Directions:
The output should be every line below that includes the word "label".

Material shown:
##########

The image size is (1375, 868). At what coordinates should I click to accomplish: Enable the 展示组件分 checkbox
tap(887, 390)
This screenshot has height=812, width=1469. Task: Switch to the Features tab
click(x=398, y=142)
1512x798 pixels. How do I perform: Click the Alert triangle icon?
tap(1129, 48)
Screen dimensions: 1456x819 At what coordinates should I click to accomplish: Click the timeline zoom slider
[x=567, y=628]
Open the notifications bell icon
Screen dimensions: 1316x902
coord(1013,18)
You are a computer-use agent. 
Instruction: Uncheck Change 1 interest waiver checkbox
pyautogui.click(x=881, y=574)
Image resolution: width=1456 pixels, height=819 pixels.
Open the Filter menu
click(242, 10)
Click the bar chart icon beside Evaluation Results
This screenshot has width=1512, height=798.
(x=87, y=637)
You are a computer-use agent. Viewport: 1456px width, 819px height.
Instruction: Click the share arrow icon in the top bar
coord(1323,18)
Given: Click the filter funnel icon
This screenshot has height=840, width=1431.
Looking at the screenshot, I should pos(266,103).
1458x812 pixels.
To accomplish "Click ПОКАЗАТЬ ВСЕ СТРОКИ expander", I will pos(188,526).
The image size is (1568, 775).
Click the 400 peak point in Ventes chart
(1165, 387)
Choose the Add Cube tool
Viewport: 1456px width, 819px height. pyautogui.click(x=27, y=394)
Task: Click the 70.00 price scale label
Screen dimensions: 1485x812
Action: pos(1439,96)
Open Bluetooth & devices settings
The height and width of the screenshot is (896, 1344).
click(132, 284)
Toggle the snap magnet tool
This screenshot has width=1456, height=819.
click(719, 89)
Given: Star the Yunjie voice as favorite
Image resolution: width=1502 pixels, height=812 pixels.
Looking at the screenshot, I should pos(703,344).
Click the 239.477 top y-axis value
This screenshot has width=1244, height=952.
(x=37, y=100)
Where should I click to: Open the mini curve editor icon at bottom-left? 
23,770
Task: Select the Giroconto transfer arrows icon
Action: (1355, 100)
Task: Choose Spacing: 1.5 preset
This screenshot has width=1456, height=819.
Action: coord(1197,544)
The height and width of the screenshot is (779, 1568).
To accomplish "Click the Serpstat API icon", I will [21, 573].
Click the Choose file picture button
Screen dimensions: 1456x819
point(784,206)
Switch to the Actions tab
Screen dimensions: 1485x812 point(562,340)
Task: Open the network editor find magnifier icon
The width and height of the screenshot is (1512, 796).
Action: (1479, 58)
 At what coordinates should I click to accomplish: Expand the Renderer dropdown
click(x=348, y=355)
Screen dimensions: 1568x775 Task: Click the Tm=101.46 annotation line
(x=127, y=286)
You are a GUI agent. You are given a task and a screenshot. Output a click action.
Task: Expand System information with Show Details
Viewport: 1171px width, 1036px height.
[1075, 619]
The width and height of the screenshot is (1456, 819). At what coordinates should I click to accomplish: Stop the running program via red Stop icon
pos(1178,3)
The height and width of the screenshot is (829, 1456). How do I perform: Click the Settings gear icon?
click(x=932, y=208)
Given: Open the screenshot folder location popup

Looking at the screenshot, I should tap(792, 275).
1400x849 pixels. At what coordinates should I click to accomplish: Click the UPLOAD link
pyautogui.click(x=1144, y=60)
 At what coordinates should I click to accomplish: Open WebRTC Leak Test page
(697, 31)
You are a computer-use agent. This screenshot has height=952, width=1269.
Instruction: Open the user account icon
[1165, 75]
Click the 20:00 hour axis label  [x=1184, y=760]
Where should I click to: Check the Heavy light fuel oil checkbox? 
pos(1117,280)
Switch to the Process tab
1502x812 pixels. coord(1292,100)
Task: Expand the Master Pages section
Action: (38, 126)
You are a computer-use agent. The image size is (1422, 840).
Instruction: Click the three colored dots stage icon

##########

Reply to the task:
Task: Click the 70.00 price scale label
Click the 20:00 hour axis label  [x=1184, y=760]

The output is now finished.